One important methodological consideration arose in measuring extracellular dopamine levels, as reported in Kumar et al. (2015). Electrochemical recordings to assess dopamine reuptake rate showed a fivefold increase in reuptake in GNDF overexpressing mice versus wild-type animals. This increase in reuptake was able to mask extracellular dopamine; for a given quantity of dopamine ejected, a markedly lower level of extracellular dopamine was seen in GDNF transgenic animals that completely masked extracellular dopamine peaks at physiological concentrations. Blockade of the dopamine transporter (DAT) combined with electrical or chemical stimulation of DA release can better provide information on DA overflow in response to GDNF.

Outside GDNF-GFRa1-RET

There is evidence for GDNF signalling via multiple pathways and for unexplored roles in maintaining normal striatal function outside of canonical RET signalling. NCAM1, integrins αv and β1, and N-cadherin induce neurite outgrowth, proliferation, survival, and influence axon guidance (Chao et al. 2003; Paratcha et al. 2003; Cao et al. 2008; Zuo et al. 2013; Ibáñez et al. 2020) and several of these adhesion proteins may act as receptors for GDNF bound to its cognate receptor, GFRα1. Matrix-bound GDNF may also signal via Syndecan-3 (Bespalov et al. 2011) which in turn affects GABAergic neuronal migration and is neither RET- nor NCAM-dependent (Pozas & Ibanez 2005; Canty et al. 2009; Marshall et al. 2021). Although RET and GFRα1 are expressed throughout development and adulthood in midbrain dopamine neurons, GFRα1 is expressed in the absense of RET in striatal neurons (Kramer & Liss 2015). Additionally, GDNF does not appear to be essential for the propagation and maintenance of dopamine neurons in vivo (Jain et al. 2006; Kopra et al. 2015) yet it is necesssary for their long-term maintenance and function in concert with other growth factors (Conway et al. 2020; Li et al. 2022).

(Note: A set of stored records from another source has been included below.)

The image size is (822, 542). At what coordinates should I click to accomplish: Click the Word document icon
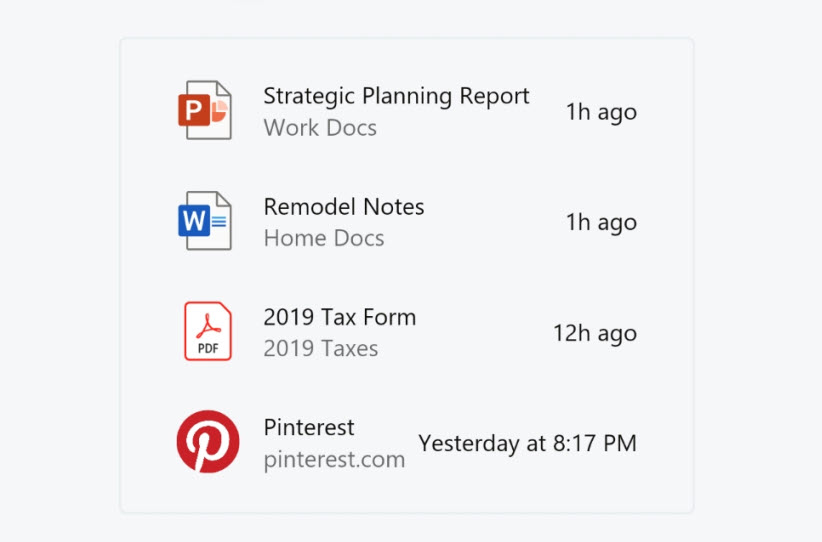(207, 221)
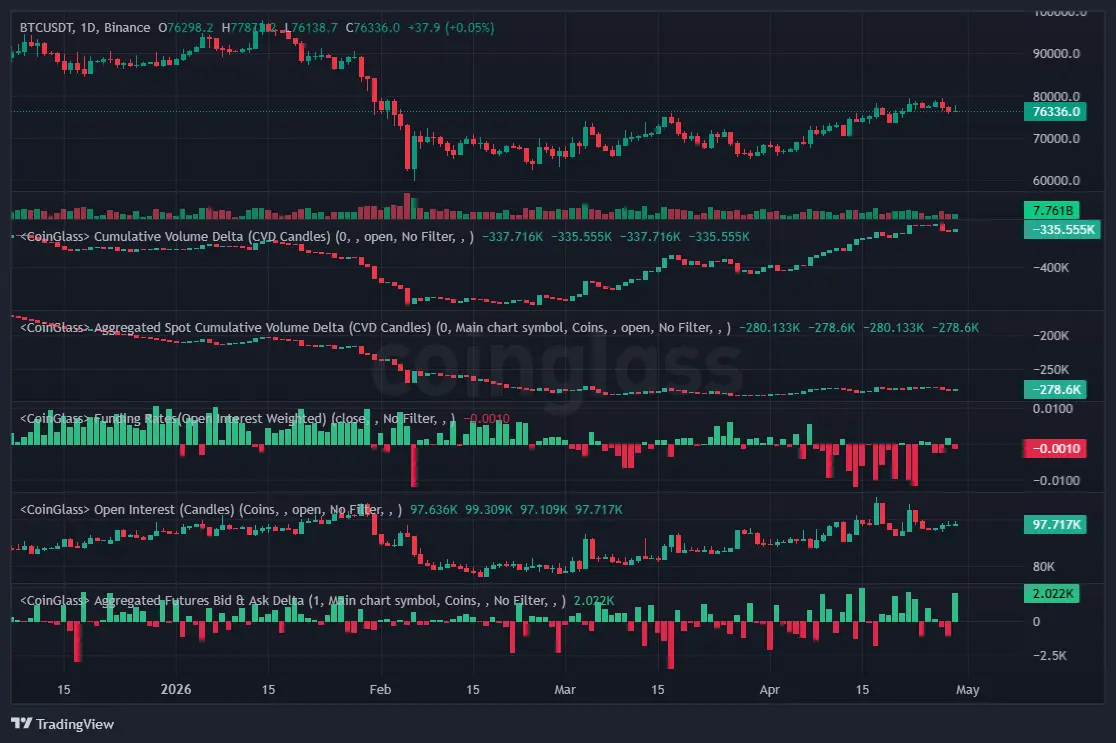Click 2026 on the time axis
The height and width of the screenshot is (743, 1116).
point(175,689)
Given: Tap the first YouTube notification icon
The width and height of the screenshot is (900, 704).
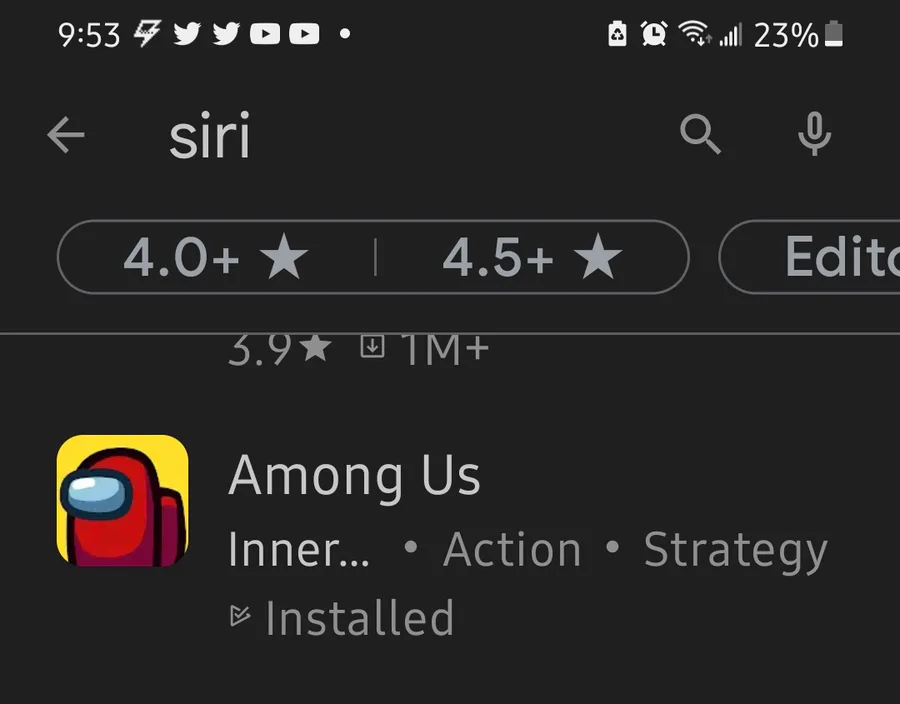Looking at the screenshot, I should [265, 34].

Conclusion and Open Questions

A clearer framework for working with GDNF in terms of overexpression, localisation, and off-target effects is now evident. This highlights the pitfalls of exogenous application and the benefits of endogenous upregulation as well as the marked effects of GDNF upon DA transport. DA overflow in systems with greatly increased dopamine transporter activity may not be an accurate marker of DA release as accurate measurement may be masked by increased reuptake kinetics (see Fig. 3). This is due to the remarkable self-righting capacity of the nigrostriatal DA system, that appears to falter only under very significant neurodegeneration as seen in the late stages of Parkinson’s disease (Cheng et al. 2010). GDNF mimetics and RET agonists appear promising - provided that they can be targeted and dosed appropriatdly - yet the targeting of endogenous sources of GDNF in the striatum appears to be the most desirable target. 95% of striatal GDNF is produced in the parvalbumin-positive interneurons that together form a fast-spiking, electrotonically connected network that provides trophic support to dopamine terminals (Koós & Tepper 1999; Tepper et al. 2010; d’Anglemont de Tassigny et al. 2015; Enterría-Morales et al. 2020). Genetic modulation of GDNF expression in these interneurons or the development of specific ligands are important focal points for future research to protect, support, and re-grow the dopamine neurons lost during the progression of Parkinson’s disease. GABAergic or purinergic systems should also be investigated as potential adjunct therapies. Differentiating between the effects of GDNF in discrete nuclei is of key importance as there appear to be opposing effects in A9 versus A10 dopaminergic neurons whereby GDNF is either stimulatory or inhibitory for dopamine regulation, respectively. This may affect the tolerability of future therapies in humans due to effects upon cognitive and behavioural functions.